契約書・請求書の記載(業務範囲/料金/返金規定)を再確認し、不安があれば弁護士会の法律相談や労働相談窓口に相談を。進行中案件の中止・返金の可否も書面で確認を。[2][3]
注意:本記事は報道ベースの速報整理です。容疑段階のため、関係者の名誉に配慮しつつ、確定情報が出次第更新します。
[1] TBS NEWS DIG 「【速報】退職代行「モームリ」を運営する「アルバトロス」に警視庁が家宅捜索 弁護士法違反の疑い 法律事務所など関係先も一斉捜索」2025年10月22日配信。

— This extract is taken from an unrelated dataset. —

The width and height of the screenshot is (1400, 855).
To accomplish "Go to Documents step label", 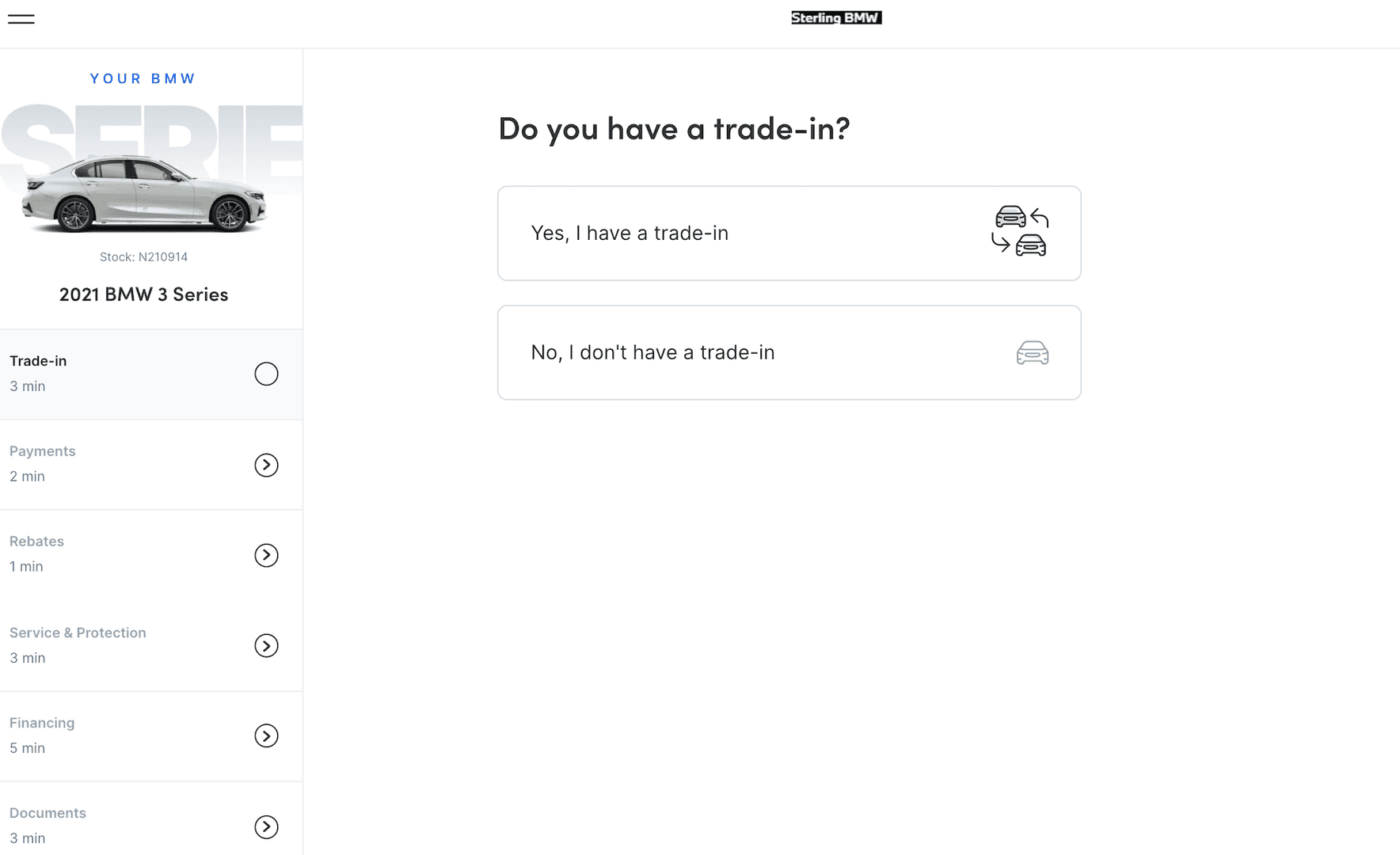I will (48, 813).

https://newsdig.tbs.co.jp/articles/-/2241924
[2] Biz-Journal「弁護士『モームリは非弁行為で違法では』→社長が反論し話題…退職代行への誤解」2025-03-06。
https://biz-journal.jp/company/post_386843.html
[3] 東京弁護士会「退職代行サービスと弁護士法違反」解説。
https://www.toben.or.jp/know/iinkai/hiben/column/post_3.html
[4] 契約ウォッチ「非弁行為とは?弁護士法で禁止されている理由・報酬の有無・具体 …」2025-04。
https://keiyaku-watch.jp/media/hourei/hibenkoi/
[5] 千葉の弁護士【よつば総合法律事務所】コラム「退職代行は非弁行為(弁護士法違反)?適法サービスの選び方と判例」2024-07。